Oct. 18, 20243 high-severity violations, 0 intermediate.
April 18, 20243 high-severity violations, 0 intermediate.
Nov. 8, 20235 high-severity violations, 1 intermediate.

The triggering violation on February 17 was a sewage backup. Inspectors documented nine high-severity violations and one intermediate violation during that visit, and the backup was severe enough to meet the threshold for an emergency shutdown order under Florida food safety law.

The facility is licensed for permanent food service at 5240 N Atlantic Ave, Suite 150, in Cocoa Beach.

What This Means

A sewage backup inside a food service facility is not a maintenance inconvenience. Raw sewage carries fecal bacteria including E. coli, salmonella, and hepatitis A virus. When it surfaces inside a kitchen or service area, it contaminates surfaces, equipment, and any food that has not been isolated from the affected area.

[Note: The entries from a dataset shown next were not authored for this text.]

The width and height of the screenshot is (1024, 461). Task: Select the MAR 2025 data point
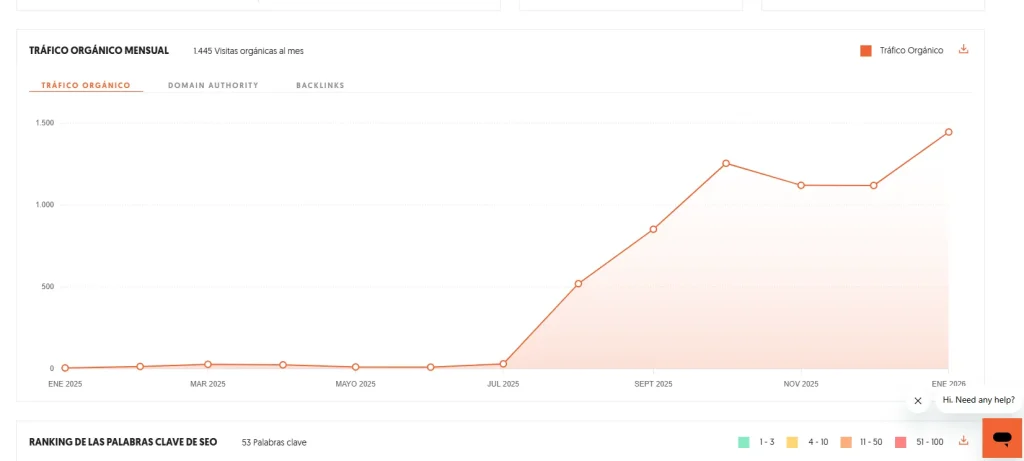208,364

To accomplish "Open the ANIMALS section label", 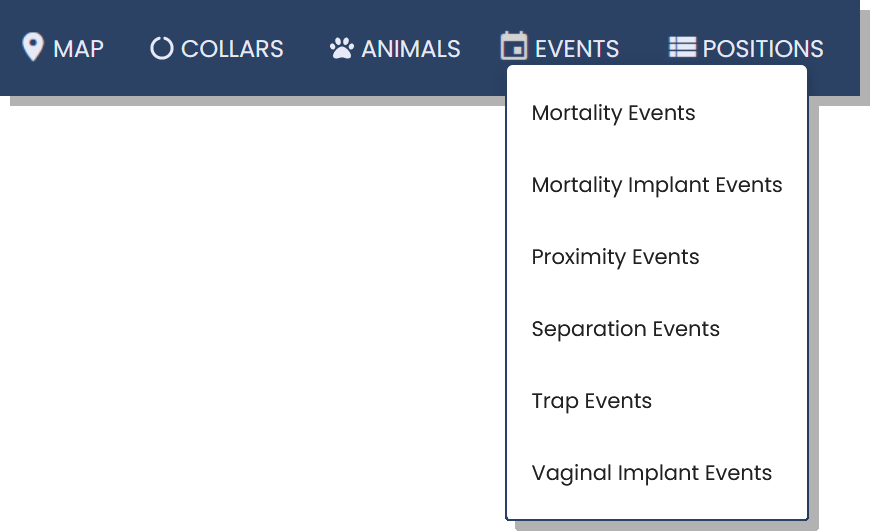I will pos(411,49).
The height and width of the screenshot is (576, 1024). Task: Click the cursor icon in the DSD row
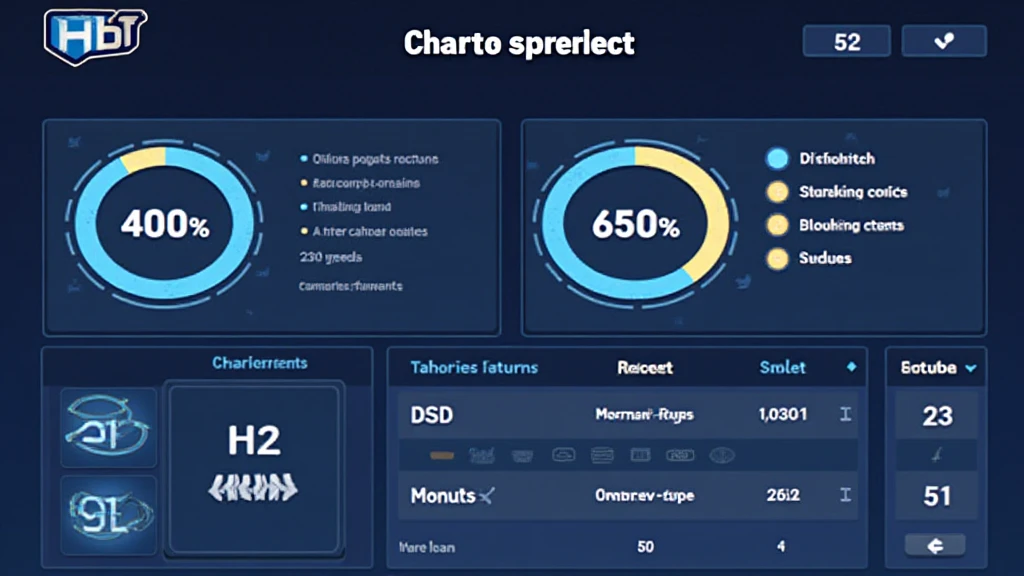click(x=845, y=413)
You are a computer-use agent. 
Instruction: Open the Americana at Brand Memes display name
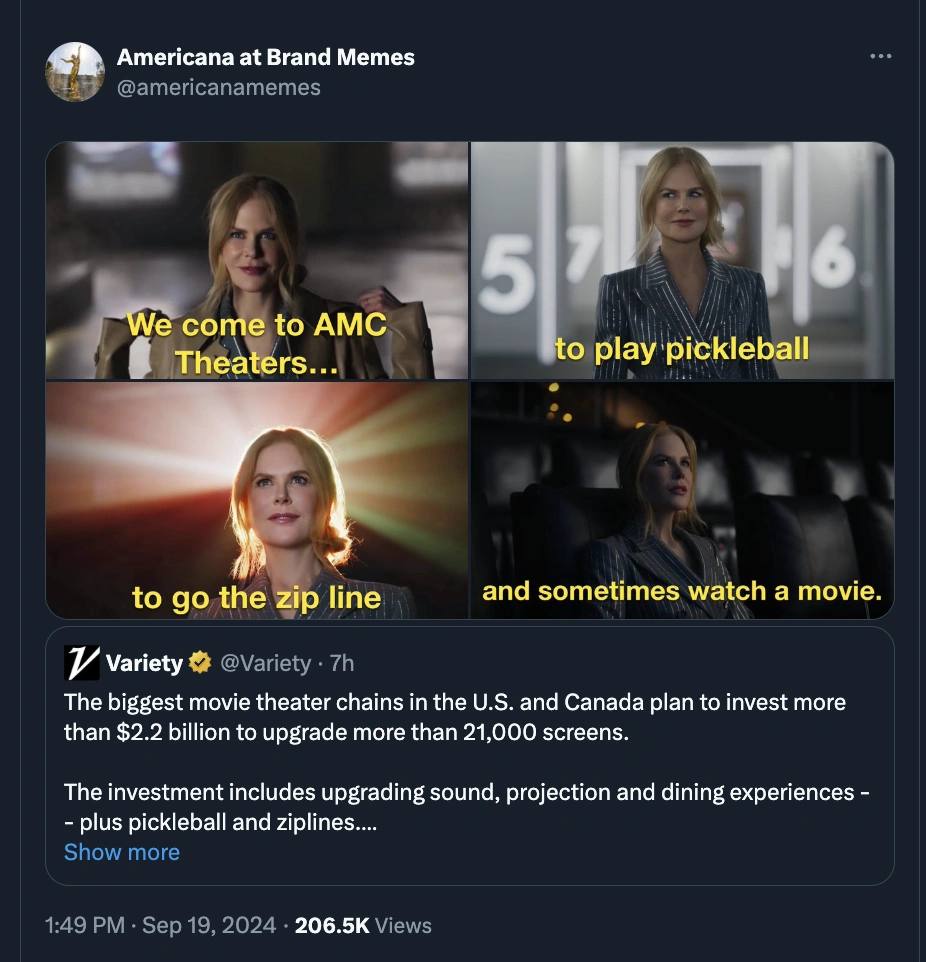coord(266,57)
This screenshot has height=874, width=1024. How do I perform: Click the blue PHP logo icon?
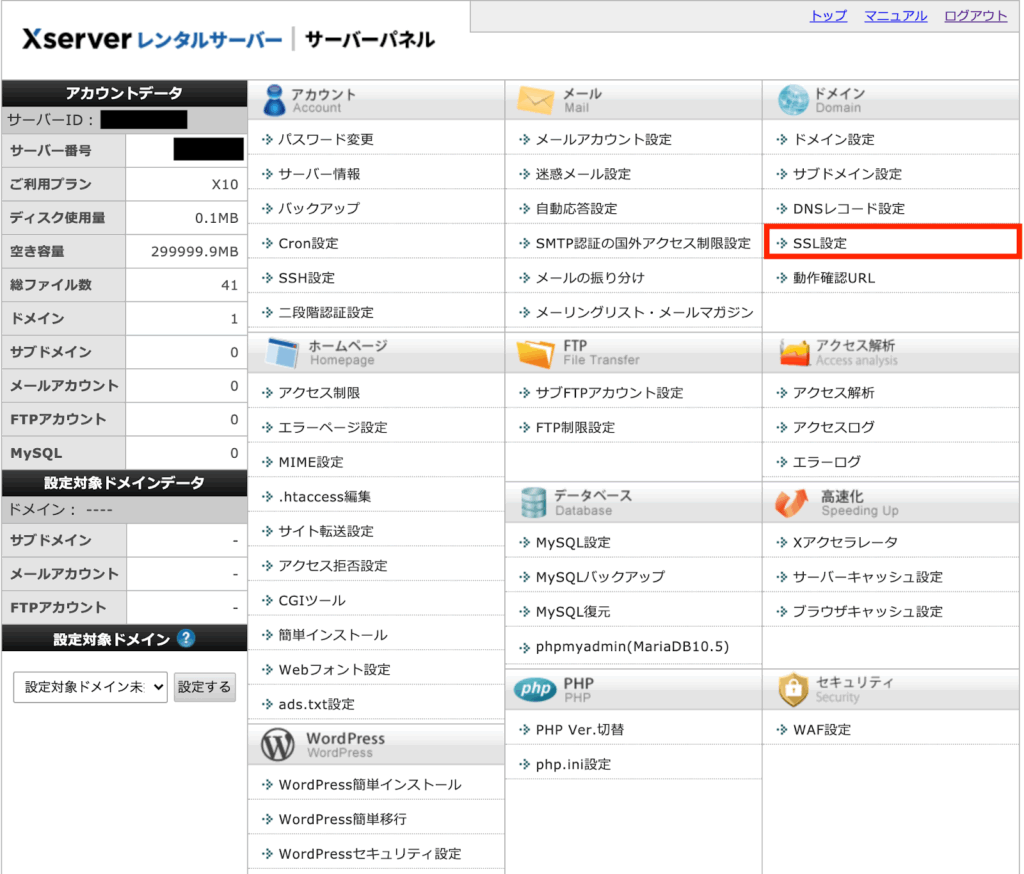tap(535, 689)
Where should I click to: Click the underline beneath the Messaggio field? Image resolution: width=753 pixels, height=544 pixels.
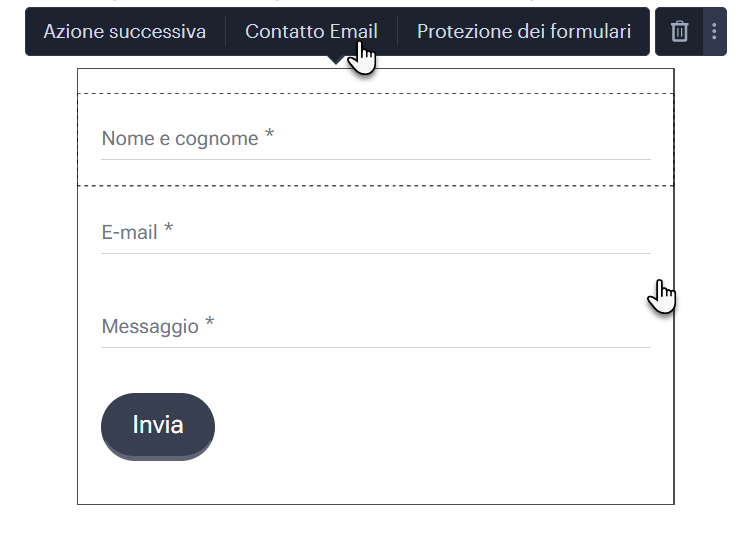376,347
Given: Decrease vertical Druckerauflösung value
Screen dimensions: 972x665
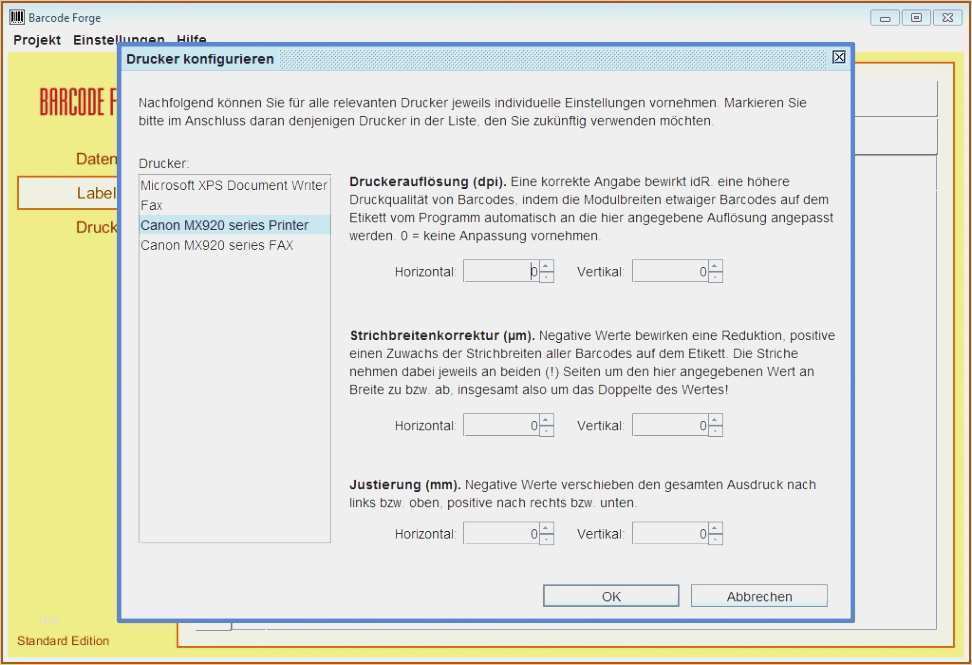Looking at the screenshot, I should (x=715, y=277).

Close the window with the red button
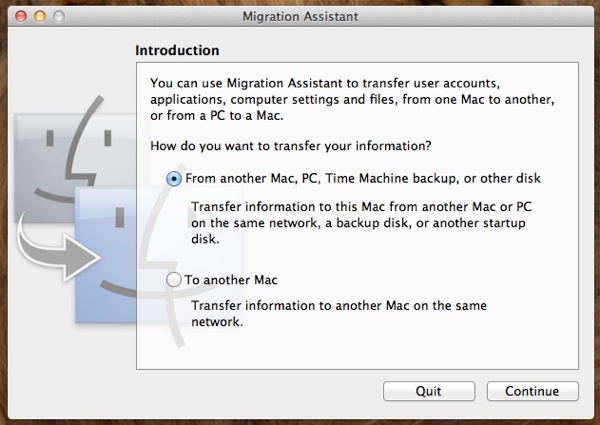coord(21,16)
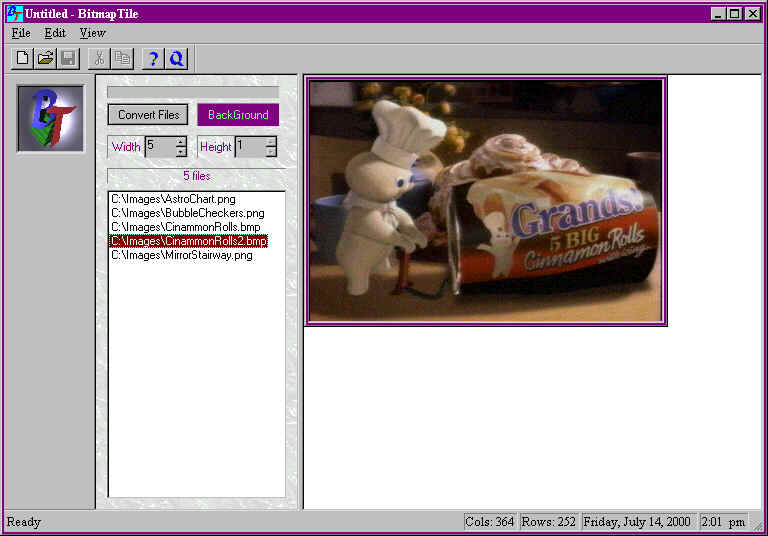The height and width of the screenshot is (536, 768).
Task: Click the Open folder toolbar icon
Action: tap(45, 59)
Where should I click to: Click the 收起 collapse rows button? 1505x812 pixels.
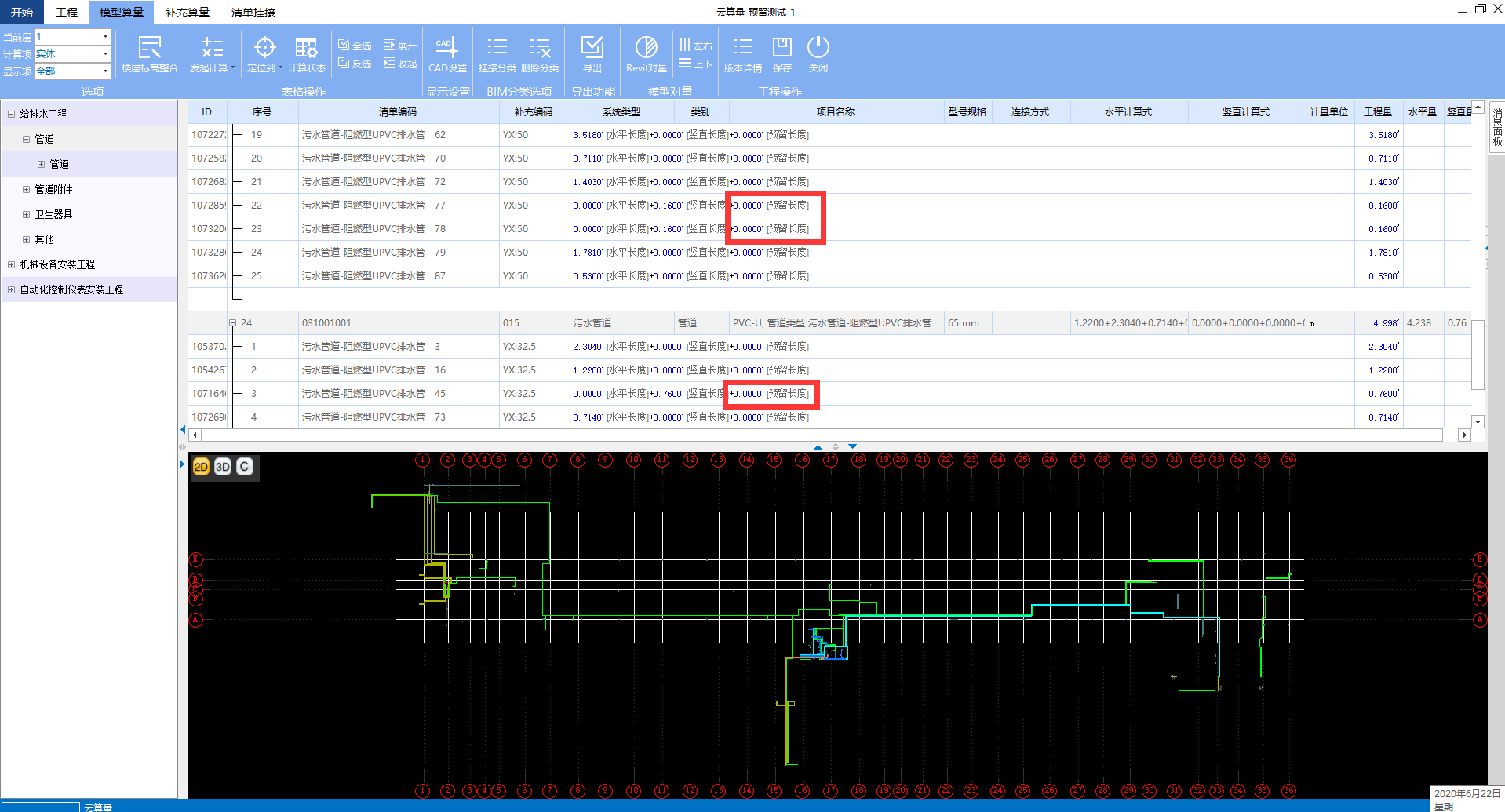click(399, 64)
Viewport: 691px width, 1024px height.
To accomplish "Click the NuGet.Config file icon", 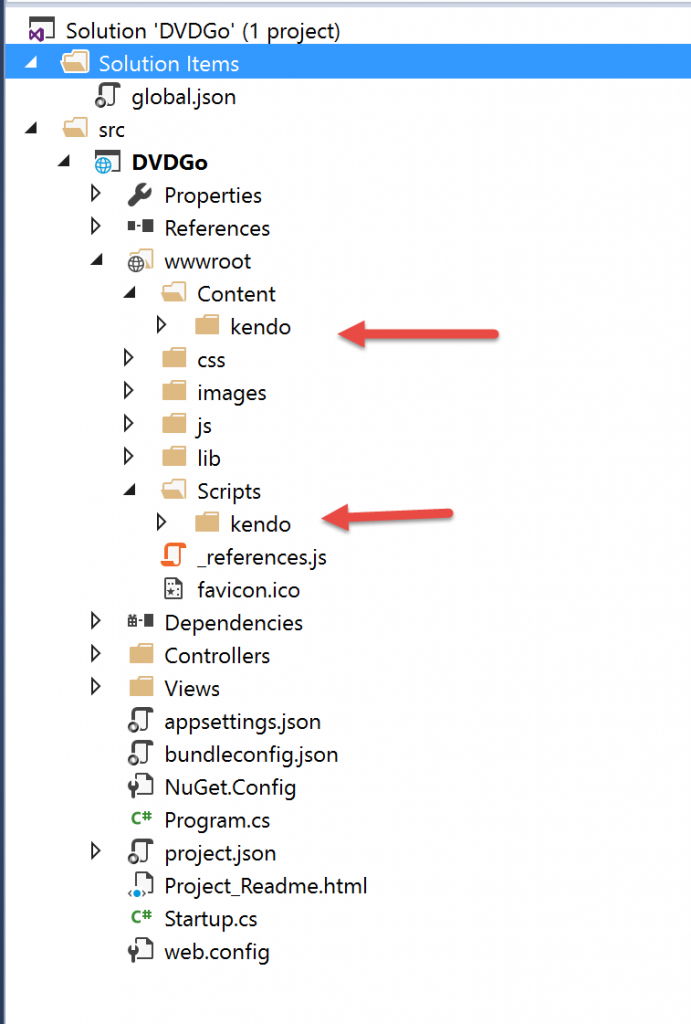I will pos(140,786).
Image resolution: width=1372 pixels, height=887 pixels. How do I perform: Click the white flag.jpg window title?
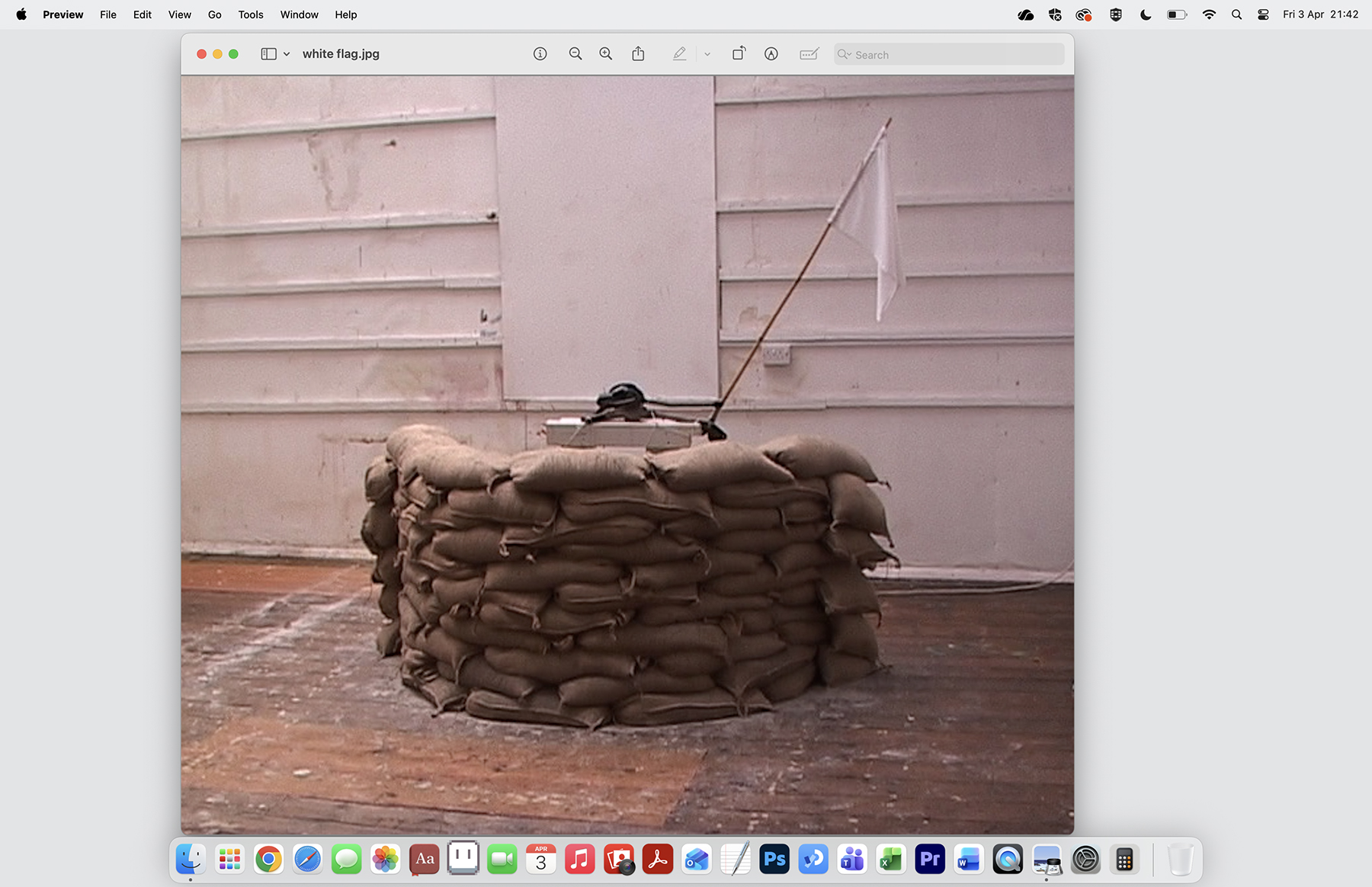(x=341, y=54)
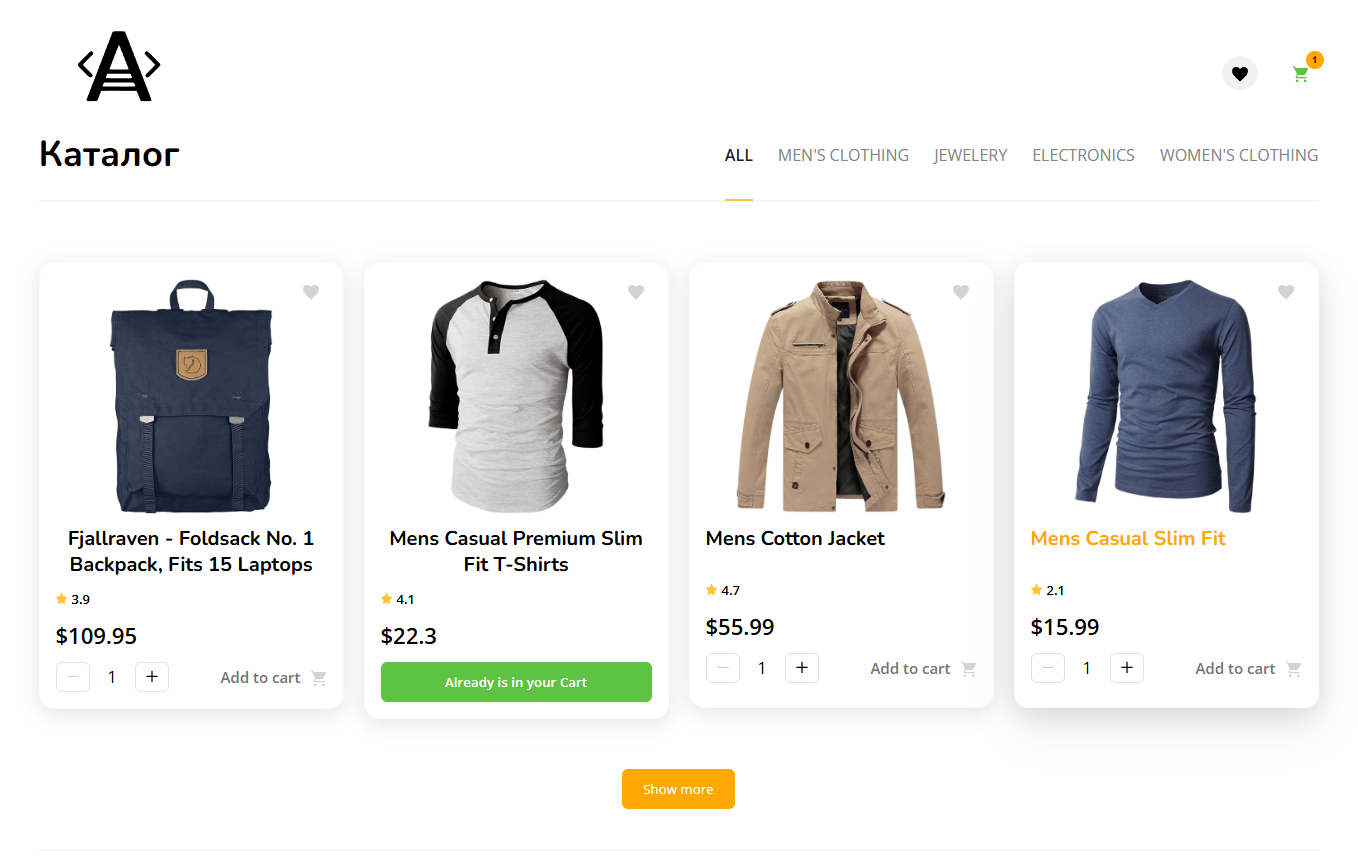Click the Mens Cotton Jacket product image
Image resolution: width=1358 pixels, height=859 pixels.
841,396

Florida inspectors are authorized to order an immediate emergency closure when sewage is actively backing up into a facility. The reasoning is direct: customers eating food prepared in that environment face a real risk of exposure to pathogens that cause severe gastrointestinal illness and, in some cases, more serious infection.

The nine high-severity violations cited alongside the sewage backup compound that picture. High-severity violations are the category inspectors use for findings that pose the most direct risk of foodborne illness, as opposed to administrative or structural issues.

The restaurant passed its follow-up inspection the next morning. But a same-day or next-morning clearance reflects that the immediate conditions were resolved, not that the underlying factors that led to nine high-severity violations were addressed in any lasting way.

The Pattern

This was not the first time Pizzavola CB had been ordered closed. State records show one prior emergency closure before February 2026, making this the restaurant's second forced shutdown on record.

The inspection history between those two closures is consistent. In September 2025, inspectors cited eight high-severity violations and two intermediate violations. The restaurant passed a follow-up inspection the next day, September 3, with zero high-severity and zero intermediate findings.

In March 2025, inspectors found seven high-severity violations and one intermediate violation. In October 2024, three high-severity violations. In April 2024, three more high-severity violations. In November 2023, five high-severity violations and one intermediate.

That is six consecutive inspection cycles, spanning more than two years, in which inspectors documented high-severity violations at every single visit.

The Longer Record

Across 35 inspections on record, Pizzavola CB has accumulated 231 total violations. That is an average of more than six violations per inspection visit over the facility's documented history.

The pattern of high-severity findings is not a recent development. Every inspection in the recent record, going back at least to November 2023, produced high-severity citations. The September 2025 visit, with eight high-severity violations, came just five months before the February 2026 sewage closure.

What the record shows is a facility that has consistently cleared follow-up inspections quickly, sometimes within hours, but has not carried that clean status forward to subsequent routine inspections. The February 2026 closure fit that pattern precisely: nine high-severity violations on February 17, zero on February 18.

The restaurant had accumulated two emergency closures over a period in which it was inspected 35 times. Whether the February 2026 reopening held, and what inspectors found on their next routine visit after that, is not reflected in the data available for this report.